Inland Revenue is disrupting its own business to deliver connections to its wider ecosystem and replace creaking 30-year-old mainframe systems.
A major stage of the change, a new system for filing GST returns, was rolled out in February.
Overall, the programme is without a doubt New Zealand's largest and costliest business transformation project and is not without risk. But IRD also faces a monumental risk by not changing.
The old system was significantly paper-based, but highly automated, chief technology officer Gary Baird said last week.
To enable changes to the child support system on the old system a few years ago was difficult and, at $250 million, costly. The new technology being developed should be better able to manage such changes to social policy and legislation.
IRD's transformation, which without capital charges, depreciation and inflation adjustments is projected to cost $1.8 billion, will replace those aging systems and create connections to data held in banks, accounting packages, payroll systems and other repositories of taxpayer information.
That should, in turn, enable real-time and increasingly automated processing and save taxpayers time and effort.

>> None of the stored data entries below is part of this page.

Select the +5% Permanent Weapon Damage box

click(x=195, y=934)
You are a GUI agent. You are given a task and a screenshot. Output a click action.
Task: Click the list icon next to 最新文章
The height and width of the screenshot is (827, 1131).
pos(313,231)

The transformation could also help correct some unfairnesses in the system, Baird told an audience at the CIO Summit last week, getting the right amount of money to and from people at the right times rather than relying on income estimates often made months in advance.
Half of the funds to pay for the transformation, which will be based on software from US-based Fast Enterprises, will come from funds generated and saved along the way, Baird said. The project is expected to generate $5 billion in extra revenue and save $500 million in administration costs over ten years.
Listen to Baird's entire presentation below and follow along with his PowerPoint, also embedded below.
Gary Baird's presentation.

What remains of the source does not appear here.